** start DOCUMENT SECTION **

Multi-agent Memory Systems

• Multi-agent memory systems are architectures that enable collections of intelligent agents to collaboratively store, update, and retrieve information over dynamic interactions.
• Key designs include layered memory models, graph-based search, and consensus protocols that ensure secure data sharing and coordinated learning.
• Recent approaches employ admission scoring, collaborative pruning, and cross-agent synchronization to optimize memory utility while minimizing redundancy.

Multi-agent Memory Systems comprise the set of architectural, algorithmic, and formal strategies by which collections of intelligent agents store, retrieve, revise, and propagate information over time and interaction. Unlike single-agent scenarios—where memory typically serves only an individual—multi-agent systems (MAS) require memory solutions that support decentralized coordination, robust consensus, scalable learning, layered privacy, verifiability, secure sharing, and dynamic evolution across heterogeneous tasks and domains. Recent research addresses these requirements through innovations in memory abstraction, storage topology, admission control, retrieval optimization, security, and cross-agent synchronization.

1. Foundations and Key Motivations

At the core of multi-agent memory systems is the need for agents to collectively process and retain knowledge acquired through local observations, communications, and cumulative experiences over extended interactions. Memory in this context is not only a repository of past states and outcomes but a structural enabler for capabilities such as:

• Consensus achievement in distributed settings under resource limitations (Natale et al., 2019).
• Coordination and efficient policy learning in partially observable, decentralized reinforcement learning (Zhou et al., 2019, Wang et al., 2022, Sagirova et al., 22 Jan 2025).
• Secure, privacy-preserving, and auditable sharing of sensitive or privileged information (Mao et al., 6 Mar 2025, Rezazadeh et al., 23 May 2025).
• Lifelong and open-ended learning, continual reasoning, and adaptability across domains (Han et al., 5 Feb 2024, Xu et al., 11 Sep 2025).

Memory architectures are therefore designed to balance several pressures: computational and storage bounds per agent, the complexity of context integration, the need for robust collaboration without centralized control, and guarantees of correctness, privacy, and resilience.

** end DOCUMENT SECTION **
** start DATA RECORDS **

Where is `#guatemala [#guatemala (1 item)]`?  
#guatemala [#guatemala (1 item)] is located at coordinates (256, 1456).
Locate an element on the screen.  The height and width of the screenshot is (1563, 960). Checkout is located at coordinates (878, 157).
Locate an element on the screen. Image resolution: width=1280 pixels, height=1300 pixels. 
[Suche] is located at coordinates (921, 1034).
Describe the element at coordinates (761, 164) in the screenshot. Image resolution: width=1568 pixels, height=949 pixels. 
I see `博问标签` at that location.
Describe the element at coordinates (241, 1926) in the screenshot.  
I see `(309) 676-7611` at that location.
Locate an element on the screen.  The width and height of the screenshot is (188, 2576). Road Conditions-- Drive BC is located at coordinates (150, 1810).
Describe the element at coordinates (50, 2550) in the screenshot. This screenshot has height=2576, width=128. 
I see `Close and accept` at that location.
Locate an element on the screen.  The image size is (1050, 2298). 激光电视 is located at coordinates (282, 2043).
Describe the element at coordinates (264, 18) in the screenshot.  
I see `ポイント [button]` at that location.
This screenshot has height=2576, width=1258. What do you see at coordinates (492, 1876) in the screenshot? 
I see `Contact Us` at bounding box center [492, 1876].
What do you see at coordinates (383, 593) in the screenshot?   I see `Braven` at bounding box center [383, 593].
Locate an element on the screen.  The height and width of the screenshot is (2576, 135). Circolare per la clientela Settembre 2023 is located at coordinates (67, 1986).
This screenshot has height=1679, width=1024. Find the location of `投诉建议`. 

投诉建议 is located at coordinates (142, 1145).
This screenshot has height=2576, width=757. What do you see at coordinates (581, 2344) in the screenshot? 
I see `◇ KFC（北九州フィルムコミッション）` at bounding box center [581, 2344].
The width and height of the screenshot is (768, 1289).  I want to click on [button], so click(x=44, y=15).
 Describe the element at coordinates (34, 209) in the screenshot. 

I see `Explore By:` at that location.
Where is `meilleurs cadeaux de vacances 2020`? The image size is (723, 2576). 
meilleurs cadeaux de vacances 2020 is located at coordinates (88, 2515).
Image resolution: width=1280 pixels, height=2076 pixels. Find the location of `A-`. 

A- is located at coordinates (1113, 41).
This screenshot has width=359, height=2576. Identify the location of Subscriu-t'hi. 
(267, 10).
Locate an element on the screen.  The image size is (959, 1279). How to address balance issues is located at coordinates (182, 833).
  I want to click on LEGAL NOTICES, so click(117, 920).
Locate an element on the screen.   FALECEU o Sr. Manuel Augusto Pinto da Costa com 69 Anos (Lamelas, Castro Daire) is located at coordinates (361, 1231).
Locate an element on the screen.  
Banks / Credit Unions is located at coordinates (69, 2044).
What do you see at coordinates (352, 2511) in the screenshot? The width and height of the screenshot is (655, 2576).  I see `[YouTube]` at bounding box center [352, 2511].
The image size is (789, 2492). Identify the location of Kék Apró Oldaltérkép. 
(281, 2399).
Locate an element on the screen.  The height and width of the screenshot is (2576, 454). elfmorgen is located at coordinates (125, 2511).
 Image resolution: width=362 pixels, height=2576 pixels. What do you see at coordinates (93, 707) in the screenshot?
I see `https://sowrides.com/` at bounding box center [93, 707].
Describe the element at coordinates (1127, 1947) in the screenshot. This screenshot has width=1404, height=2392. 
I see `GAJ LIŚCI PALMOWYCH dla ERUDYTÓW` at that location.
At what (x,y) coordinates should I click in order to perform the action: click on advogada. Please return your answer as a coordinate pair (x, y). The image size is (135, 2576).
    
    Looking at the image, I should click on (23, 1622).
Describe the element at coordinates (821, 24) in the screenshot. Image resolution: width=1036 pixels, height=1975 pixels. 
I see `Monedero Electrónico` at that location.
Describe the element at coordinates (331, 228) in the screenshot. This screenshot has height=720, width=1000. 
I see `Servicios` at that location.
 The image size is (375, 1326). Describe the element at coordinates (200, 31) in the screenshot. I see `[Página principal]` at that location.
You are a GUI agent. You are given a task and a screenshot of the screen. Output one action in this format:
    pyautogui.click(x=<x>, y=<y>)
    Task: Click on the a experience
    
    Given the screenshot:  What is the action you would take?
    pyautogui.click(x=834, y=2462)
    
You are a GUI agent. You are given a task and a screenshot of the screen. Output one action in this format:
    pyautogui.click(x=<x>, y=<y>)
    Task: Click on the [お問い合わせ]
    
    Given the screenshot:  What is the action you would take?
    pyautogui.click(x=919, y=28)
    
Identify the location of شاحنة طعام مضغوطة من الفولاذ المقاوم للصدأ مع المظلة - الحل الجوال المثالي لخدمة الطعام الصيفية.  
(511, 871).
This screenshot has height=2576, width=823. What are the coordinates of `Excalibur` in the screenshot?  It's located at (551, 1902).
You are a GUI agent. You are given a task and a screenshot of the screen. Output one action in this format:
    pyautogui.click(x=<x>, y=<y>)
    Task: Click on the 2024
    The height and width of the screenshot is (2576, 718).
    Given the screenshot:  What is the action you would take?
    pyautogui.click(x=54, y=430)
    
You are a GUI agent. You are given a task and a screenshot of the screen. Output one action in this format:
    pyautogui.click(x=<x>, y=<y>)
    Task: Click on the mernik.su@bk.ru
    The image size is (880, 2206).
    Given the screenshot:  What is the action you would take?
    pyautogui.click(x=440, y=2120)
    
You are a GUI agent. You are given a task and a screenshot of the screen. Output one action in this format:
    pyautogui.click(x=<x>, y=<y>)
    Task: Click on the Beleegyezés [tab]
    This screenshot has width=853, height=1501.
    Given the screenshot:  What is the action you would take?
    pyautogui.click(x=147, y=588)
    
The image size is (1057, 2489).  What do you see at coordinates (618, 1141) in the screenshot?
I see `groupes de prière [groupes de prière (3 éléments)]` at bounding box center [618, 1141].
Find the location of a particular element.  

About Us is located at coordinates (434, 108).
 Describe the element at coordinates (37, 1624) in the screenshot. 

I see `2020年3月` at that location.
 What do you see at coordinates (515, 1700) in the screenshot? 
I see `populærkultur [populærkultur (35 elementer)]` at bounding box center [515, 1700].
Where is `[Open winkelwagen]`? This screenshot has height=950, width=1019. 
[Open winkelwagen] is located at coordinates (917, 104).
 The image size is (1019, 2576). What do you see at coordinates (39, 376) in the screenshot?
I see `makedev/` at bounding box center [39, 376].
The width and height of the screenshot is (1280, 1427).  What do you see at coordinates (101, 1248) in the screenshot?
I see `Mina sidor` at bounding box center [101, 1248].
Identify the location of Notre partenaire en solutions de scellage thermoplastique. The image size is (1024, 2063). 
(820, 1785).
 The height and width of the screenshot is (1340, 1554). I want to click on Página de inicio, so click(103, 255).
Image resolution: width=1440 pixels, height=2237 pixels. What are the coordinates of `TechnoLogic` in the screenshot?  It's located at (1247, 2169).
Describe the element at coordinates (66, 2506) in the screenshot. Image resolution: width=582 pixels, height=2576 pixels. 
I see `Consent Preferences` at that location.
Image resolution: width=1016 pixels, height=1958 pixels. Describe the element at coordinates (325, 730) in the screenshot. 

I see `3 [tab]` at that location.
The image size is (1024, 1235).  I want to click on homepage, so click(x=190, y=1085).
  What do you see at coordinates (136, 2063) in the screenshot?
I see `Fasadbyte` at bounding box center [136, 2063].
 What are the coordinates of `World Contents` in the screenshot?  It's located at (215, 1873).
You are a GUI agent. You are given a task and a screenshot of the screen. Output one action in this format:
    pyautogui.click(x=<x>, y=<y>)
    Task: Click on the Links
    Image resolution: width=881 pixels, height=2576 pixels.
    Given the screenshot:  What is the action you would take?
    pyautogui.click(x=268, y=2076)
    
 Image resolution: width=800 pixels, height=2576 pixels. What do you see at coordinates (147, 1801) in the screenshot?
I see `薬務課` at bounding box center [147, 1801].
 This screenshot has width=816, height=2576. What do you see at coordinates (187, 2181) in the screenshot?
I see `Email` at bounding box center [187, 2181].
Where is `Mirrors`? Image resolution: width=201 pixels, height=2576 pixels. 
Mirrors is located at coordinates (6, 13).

** end DATA RECORDS **

# EXERCISE TASKS
A – Write out the part of the passage on multi-agent memory systems starting at "1. Foundations and" and ending at "22 Jan 2025).", word for word.
B – Repeat the lines of the entries word for word, starting at the line that contains "Image resolution: width=1280 pixels, height=2076" and ending at the line that contains "LIŚCI PALMOWYCH dla", with both of those lines included.
The entries have no connection to the passage on multi-agent memory systems.

# OUTPUTS
A –
1. Foundations and Key Motivations

At the core of multi-agent memory systems is the need for agents to collectively process and retain knowledge acquired through local observations, communications, and cumulative experiences over extended interactions. Memory in this context is not only a repository of past states and outcomes but a structural enabler for capabilities such as:

• Consensus achievement in distributed settings under resource limitations (Natale et al., 2019).
• Coordination and efficient policy learning in partially observable, decentralized reinforcement learning (Zhou et al., 2019, Wang et al., 2022, Sagirova et al., 22 Jan 2025).

B –
Image resolution: width=1280 pixels, height=2076 pixels. Find the location of `A-`. 

A- is located at coordinates (1113, 41).
This screenshot has width=359, height=2576. Identify the location of Subscriu-t'hi. 
(267, 10).
Locate an element on the screen.  The image size is (959, 1279). How to address balance issues is located at coordinates (182, 833).
  I want to click on LEGAL NOTICES, so click(117, 920).
Locate an element on the screen.   FALECEU o Sr. Manuel Augusto Pinto da Costa com 69 Anos (Lamelas, Castro Daire) is located at coordinates (361, 1231).
Locate an element on the screen.  
Banks / Credit Unions is located at coordinates (69, 2044).
What do you see at coordinates (352, 2511) in the screenshot? The width and height of the screenshot is (655, 2576).  I see `[YouTube]` at bounding box center [352, 2511].
The image size is (789, 2492). Identify the location of Kék Apró Oldaltérkép. 
(281, 2399).
Locate an element on the screen.  The height and width of the screenshot is (2576, 454). elfmorgen is located at coordinates (125, 2511).
 Image resolution: width=362 pixels, height=2576 pixels. What do you see at coordinates (93, 707) in the screenshot?
I see `https://sowrides.com/` at bounding box center [93, 707].
Describe the element at coordinates (1127, 1947) in the screenshot. This screenshot has width=1404, height=2392. 
I see `GAJ LIŚCI PALMOWYCH dla ERUDYTÓW` at that location.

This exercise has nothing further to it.